EXERCISE REQUIREMENTS:
Filter the lines below, keeping each one that holds "sidebar".

(Saved data entries)
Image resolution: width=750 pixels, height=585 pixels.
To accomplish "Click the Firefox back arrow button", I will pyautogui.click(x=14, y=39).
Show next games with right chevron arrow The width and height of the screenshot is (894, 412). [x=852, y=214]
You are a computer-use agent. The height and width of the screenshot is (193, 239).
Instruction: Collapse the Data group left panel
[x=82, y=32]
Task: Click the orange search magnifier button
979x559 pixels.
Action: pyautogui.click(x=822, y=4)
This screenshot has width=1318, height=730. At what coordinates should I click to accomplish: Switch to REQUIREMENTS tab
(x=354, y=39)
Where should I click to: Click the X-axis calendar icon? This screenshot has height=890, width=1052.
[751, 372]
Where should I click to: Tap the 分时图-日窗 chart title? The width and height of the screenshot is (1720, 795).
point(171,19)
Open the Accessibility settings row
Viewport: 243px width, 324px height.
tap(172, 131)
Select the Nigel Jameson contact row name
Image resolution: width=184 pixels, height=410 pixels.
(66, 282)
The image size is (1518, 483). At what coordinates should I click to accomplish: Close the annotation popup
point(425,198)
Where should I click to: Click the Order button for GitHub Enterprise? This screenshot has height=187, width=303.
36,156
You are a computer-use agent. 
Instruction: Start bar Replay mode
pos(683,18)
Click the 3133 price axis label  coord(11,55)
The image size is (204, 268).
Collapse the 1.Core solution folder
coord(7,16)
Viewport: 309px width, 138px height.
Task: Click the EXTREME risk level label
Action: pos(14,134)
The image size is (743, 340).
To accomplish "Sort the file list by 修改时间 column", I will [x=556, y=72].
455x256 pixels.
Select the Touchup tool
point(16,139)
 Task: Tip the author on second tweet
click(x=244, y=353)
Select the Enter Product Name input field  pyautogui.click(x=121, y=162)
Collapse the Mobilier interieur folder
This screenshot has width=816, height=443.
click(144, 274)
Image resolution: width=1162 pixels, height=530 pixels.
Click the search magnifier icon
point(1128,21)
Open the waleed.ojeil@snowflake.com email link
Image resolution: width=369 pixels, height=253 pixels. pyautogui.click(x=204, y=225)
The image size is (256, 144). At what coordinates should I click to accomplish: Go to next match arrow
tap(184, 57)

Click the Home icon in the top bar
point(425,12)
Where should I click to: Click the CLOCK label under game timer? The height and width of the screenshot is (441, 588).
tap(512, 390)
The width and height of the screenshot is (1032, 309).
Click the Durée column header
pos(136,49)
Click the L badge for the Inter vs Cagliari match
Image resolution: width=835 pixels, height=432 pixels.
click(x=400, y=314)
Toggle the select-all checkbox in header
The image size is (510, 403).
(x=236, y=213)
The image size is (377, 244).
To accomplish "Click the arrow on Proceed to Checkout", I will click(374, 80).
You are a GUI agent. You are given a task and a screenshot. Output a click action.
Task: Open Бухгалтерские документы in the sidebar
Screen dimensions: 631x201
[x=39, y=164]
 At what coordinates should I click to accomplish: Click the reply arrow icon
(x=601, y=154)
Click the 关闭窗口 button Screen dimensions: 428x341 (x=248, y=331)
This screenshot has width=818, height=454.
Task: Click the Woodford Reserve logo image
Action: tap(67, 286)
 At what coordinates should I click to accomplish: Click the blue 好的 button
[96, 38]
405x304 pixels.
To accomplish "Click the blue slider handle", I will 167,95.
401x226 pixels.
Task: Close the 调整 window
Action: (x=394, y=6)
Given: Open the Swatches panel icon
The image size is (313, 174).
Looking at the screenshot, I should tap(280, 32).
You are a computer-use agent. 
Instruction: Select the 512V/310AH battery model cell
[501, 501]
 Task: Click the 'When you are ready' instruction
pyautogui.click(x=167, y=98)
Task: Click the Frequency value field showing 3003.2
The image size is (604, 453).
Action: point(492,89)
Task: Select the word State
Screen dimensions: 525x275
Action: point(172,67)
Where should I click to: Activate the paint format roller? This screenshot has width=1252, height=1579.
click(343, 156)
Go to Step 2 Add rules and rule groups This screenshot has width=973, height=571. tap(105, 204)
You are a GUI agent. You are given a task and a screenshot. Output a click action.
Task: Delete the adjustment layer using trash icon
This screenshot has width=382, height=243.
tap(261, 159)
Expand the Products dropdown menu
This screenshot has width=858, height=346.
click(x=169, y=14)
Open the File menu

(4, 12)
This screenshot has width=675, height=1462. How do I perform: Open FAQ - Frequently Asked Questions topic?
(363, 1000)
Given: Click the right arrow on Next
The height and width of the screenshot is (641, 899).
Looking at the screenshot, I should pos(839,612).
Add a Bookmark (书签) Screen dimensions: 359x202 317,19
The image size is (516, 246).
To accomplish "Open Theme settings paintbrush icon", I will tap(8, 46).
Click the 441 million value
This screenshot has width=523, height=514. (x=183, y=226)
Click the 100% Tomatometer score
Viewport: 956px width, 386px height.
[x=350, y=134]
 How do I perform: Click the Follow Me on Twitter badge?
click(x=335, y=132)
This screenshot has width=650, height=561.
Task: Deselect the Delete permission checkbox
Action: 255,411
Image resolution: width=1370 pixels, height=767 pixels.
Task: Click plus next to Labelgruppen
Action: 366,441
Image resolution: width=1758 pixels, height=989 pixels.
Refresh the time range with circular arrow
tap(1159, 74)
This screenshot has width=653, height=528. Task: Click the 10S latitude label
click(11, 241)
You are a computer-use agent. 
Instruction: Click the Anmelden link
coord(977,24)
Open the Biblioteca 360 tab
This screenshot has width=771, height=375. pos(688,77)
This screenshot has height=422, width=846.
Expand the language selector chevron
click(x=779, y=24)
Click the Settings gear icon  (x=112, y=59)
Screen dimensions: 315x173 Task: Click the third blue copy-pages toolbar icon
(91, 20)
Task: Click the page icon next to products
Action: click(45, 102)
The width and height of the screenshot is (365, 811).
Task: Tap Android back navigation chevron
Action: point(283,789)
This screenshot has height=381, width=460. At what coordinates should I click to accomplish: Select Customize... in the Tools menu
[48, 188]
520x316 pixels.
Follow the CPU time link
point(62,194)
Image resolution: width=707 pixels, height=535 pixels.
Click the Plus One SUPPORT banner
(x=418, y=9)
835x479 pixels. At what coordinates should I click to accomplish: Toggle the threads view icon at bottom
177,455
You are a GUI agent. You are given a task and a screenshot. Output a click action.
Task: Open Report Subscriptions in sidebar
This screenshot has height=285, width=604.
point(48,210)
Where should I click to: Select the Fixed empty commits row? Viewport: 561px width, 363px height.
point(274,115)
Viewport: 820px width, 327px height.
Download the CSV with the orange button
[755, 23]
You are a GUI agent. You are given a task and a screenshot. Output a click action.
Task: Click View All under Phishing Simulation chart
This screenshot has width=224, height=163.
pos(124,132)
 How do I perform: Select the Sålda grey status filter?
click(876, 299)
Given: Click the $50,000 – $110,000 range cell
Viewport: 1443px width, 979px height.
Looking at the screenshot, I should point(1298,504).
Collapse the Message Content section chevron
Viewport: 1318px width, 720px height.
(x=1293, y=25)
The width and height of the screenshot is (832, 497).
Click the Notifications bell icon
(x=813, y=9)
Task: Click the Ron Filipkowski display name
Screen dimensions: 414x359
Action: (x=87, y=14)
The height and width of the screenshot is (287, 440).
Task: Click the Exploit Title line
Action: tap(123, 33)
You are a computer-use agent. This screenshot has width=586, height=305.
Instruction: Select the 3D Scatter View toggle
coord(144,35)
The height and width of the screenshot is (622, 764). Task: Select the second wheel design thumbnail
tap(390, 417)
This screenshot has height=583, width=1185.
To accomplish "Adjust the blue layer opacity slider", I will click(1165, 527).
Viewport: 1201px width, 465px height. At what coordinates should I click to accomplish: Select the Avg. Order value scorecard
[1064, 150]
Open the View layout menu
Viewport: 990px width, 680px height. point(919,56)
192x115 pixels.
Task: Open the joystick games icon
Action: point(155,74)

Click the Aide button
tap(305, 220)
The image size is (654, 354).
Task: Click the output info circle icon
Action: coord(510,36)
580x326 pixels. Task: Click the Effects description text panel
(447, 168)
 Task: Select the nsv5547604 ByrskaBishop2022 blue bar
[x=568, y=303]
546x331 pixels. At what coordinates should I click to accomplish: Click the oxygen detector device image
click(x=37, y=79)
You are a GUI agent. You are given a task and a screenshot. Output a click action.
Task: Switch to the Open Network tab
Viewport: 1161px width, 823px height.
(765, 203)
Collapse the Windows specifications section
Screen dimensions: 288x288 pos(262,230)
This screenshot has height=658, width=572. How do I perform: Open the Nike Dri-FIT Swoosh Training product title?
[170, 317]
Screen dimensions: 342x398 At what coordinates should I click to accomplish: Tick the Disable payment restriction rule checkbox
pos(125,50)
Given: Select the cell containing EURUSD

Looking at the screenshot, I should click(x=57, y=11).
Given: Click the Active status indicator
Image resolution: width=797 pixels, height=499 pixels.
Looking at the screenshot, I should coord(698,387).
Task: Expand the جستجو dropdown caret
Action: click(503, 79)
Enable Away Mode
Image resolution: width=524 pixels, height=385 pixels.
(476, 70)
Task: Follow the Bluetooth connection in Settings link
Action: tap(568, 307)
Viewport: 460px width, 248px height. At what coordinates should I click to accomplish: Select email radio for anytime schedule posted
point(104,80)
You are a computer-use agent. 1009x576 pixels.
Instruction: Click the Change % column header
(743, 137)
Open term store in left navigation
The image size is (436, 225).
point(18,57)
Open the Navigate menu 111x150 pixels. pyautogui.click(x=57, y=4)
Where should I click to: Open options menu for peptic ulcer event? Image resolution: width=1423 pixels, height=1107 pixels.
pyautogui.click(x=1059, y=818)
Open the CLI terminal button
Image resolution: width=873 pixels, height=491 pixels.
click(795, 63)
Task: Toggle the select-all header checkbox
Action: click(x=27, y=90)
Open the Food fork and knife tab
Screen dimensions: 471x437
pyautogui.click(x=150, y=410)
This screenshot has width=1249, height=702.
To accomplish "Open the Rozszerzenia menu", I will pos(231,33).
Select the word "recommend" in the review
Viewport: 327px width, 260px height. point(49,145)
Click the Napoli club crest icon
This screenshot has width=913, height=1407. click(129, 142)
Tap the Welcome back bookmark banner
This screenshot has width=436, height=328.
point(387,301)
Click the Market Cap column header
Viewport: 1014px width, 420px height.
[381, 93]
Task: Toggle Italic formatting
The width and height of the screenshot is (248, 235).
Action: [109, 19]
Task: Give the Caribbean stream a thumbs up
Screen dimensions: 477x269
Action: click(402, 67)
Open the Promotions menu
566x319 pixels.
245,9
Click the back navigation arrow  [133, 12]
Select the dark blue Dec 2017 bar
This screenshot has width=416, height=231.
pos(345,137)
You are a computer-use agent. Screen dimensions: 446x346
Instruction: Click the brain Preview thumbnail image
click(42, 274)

EXPECTED ANSWER:
Task: Open Бухгалтерские документы in the sidebar
Task: Open Report Subscriptions in sidebar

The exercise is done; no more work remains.